EXCERPTED TEXT:
This is the optimal period for planting to begin across the southern half of the United States. From the South to the middle of the Midwest, planters are usually out in full force. Anecdotal reports of antsy farmers wanting to get out into their fields to plant are rising. Increased soil moisture has already led to some delays. (See https://www.dtnpf.com/….)
But soils have also been slow to warm up into their optimal range for corn planting. Air temperatures had been increasing and were above normal in the Eastern Corn Belt, Delta and Southeast for much of March through early April. But that has not always translated to soils warm enough for germination.
After a cold front went through the Corn Belt on April 13, falling air temperatures have reversed the trend of increasing soil temperatures and have largely kept them below 50 degrees Fahrenheit after a brief shot upward last week.
Temperatures will rise again this week as a ridge of high pressure moves over the eastern half of the country. Soil temperatures are forecast to rise, according to DTN Clear Ag soil temperature models, but another system moving through this coming weekend will put a stop to the warmup. Soil temperatures are forecast to slowly fall next week as more cold air works into the country, unfavorable for more corn planting.
Air temperatures are one part of the equation for forecasting soil temperature fluctuations, but so is soil moisture.

Dataset entries

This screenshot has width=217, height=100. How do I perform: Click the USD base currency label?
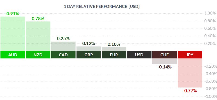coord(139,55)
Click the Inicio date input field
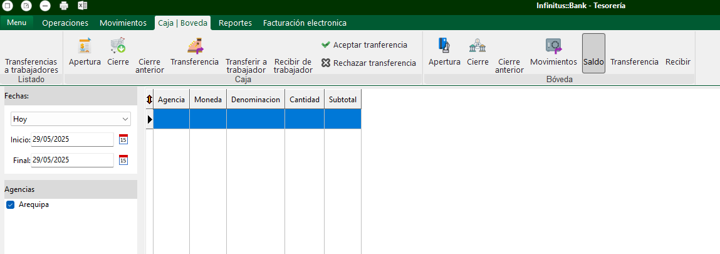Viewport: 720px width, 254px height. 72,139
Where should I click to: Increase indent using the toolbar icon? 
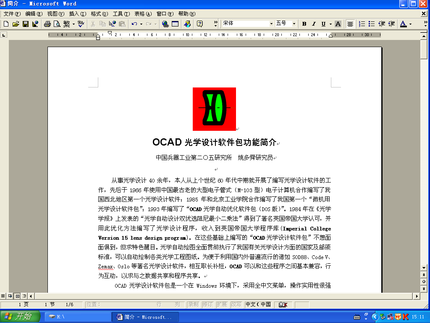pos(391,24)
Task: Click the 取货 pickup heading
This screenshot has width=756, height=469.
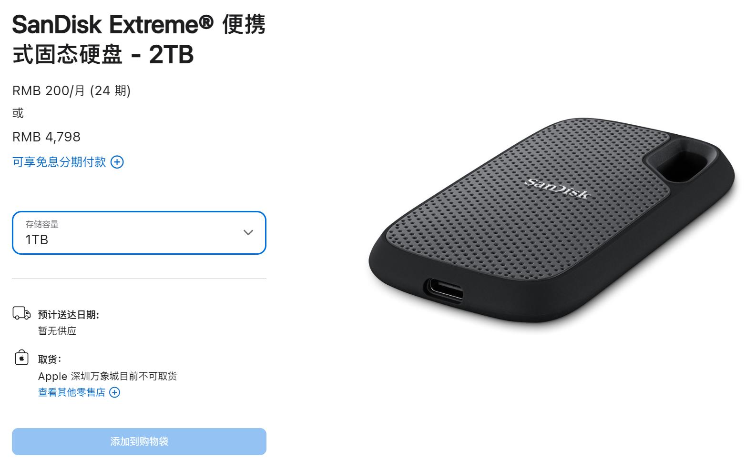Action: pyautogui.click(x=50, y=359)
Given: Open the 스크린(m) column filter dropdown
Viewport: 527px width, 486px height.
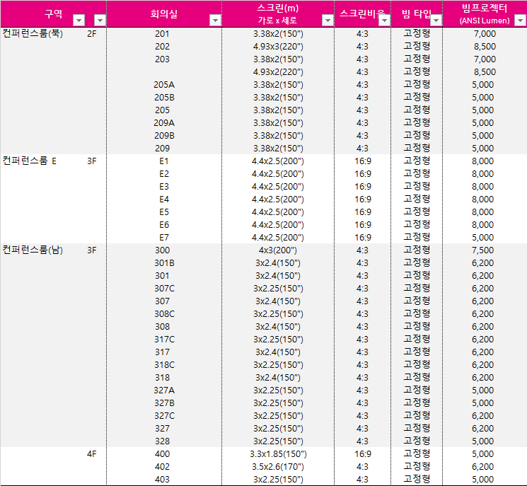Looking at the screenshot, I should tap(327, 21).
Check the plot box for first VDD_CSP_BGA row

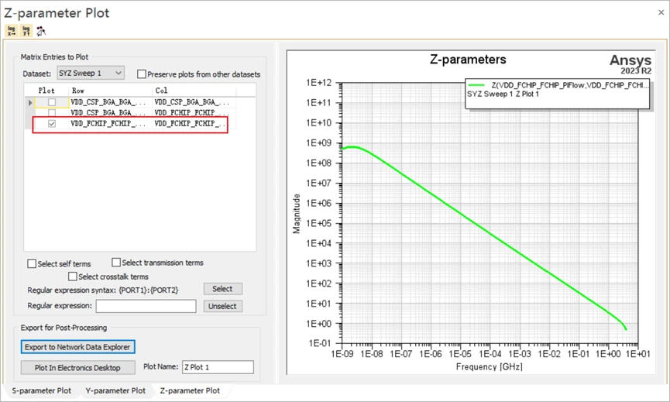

...

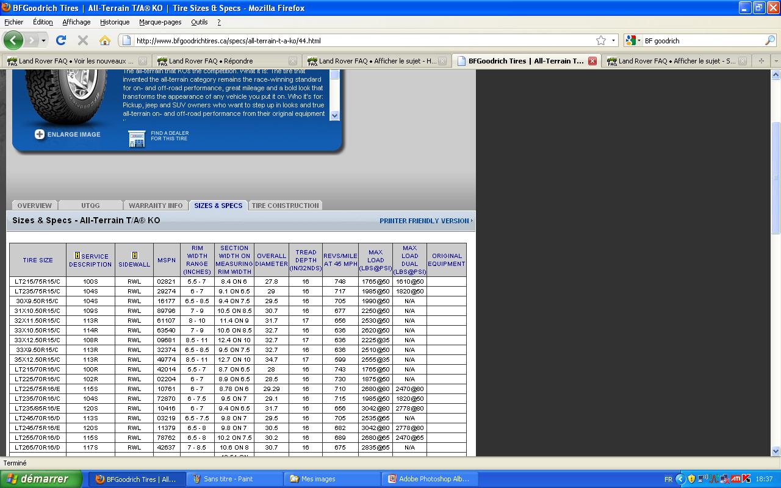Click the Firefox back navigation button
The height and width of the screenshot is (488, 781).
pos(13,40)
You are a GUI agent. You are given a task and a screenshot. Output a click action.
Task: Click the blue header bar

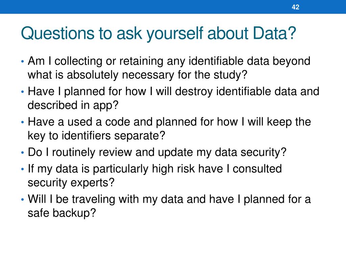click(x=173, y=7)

ACTIVITIES:
a. Quote the passage from the soil temperature article, starting with "After a cold" and going on through "more corn planting.".
b. Please extend the soil temperature article from the point where it stops.
The items have no role here.

RESULTS IN ORDER:
a.
After a cold front went through the Corn Belt on April 13, falling air temperatures have reversed the trend of increasing soil temperatures and have largely kept them below 50 degrees Fahrenheit after a brief shot upward last week.
Temperatures will rise again this week as a ridge of high pressure moves over the eastern half of the country. Soil temperatures are forecast to rise, according to DTN Clear Ag soil temperature models, but another system moving through this coming weekend will put a stop to the warmup. Soil temperatures are forecast to slowly fall next week as more cold air works into the country, unfavorable for more corn planting.

b.
That is partly because wetter soils take longer to warm up across the Eastern Corn Belt. Water has a higher heat capacity than soil particles. This is easy to imagine if you think about a nice sunny day. If you sit next to a pond and a rock, which one is going to be warmer in the afternoon? You might burn your bottom sitting on that rock, but the pond will feel much cooler. That is an oversimplification but illustrates the point. The same is true for soils. Wetter soils need more energy to increase temperature than drier soils. The energy that goes into the soils is partly used to raise the temperatures but also works to evaporate water out of the soil.
And those wet soils are in abundance across the Eastern Corn Belt, Delta and parts of the Southeast. Rain last week only exacerbated the issues.
This fact can fool some farmers into thinking that planting is ready to go if they are paying more attention to air temperature than soil temperature. Even a raw soil temperature can be misleading. According to Purdue University Extension reports, it is the soil temperature, not the air temperature, that determines the appropriate time to plant. And the old adage of soil temperatures of 50 degrees Fahrenheit at planting depth to start planting corn does not accurately allow for the necessary heat to build up around the seed to germinate. For corn, it takes roughly 115 growing degree days (GDDs) for emergence. But those GDDs should be calculated using soil temperature, not air temperature.
Learn more about emergence and soil temperature from Purdue University Extension here: https://www.agry.purdue.edu/…. A rough estimate from this article suggests that average soil temperatures should average about 61 to 62 F for 10 straight days to expect corn to emerge. Soil temperatures in central Illinois and Indiana down through much of the Delta region and back through the Southern Plains were in that optimal 60-degree range earlier last week. But the temperatures quickly fell after a cold front passed through the region. The attached graphic in the article is a history and forecast of soil temperature from a farm in Dewitt County in central Illinois, based on DTN Clear Ag soil temperature models.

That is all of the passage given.